(THE DATA begins)

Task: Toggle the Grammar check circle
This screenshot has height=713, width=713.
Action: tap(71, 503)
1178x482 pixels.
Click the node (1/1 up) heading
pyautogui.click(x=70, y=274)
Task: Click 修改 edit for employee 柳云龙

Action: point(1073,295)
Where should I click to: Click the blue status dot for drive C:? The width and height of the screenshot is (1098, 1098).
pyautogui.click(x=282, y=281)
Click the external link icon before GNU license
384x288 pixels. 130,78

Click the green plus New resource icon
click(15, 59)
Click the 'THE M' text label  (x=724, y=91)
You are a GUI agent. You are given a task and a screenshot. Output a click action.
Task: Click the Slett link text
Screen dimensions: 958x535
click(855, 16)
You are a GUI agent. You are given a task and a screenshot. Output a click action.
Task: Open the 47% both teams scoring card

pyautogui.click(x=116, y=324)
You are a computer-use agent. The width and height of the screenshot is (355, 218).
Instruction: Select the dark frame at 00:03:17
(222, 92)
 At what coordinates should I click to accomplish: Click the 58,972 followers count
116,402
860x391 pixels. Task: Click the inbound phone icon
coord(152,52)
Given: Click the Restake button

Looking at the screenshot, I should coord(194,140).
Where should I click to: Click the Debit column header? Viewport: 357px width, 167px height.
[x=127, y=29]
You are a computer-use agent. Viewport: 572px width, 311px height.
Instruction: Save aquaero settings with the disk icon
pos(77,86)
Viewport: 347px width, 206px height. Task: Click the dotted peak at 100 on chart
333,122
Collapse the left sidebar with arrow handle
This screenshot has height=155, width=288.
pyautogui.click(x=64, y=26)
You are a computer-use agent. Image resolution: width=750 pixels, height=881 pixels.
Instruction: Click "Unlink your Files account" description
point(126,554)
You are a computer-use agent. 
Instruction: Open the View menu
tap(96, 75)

(THE DATA ends)

WORK TASK
Repeat, exactly and only, the lines above from the one containing "Instruction: Save aquaero" through the end of the material.

RESULT
Instruction: Save aquaero settings with the disk icon
pos(77,86)
Viewport: 347px width, 206px height. Task: Click the dotted peak at 100 on chart
333,122
Collapse the left sidebar with arrow handle
This screenshot has height=155, width=288.
pyautogui.click(x=64, y=26)
You are a computer-use agent. Image resolution: width=750 pixels, height=881 pixels.
Instruction: Click "Unlink your Files account" description
point(126,554)
You are a computer-use agent. 
Instruction: Open the View menu
tap(96, 75)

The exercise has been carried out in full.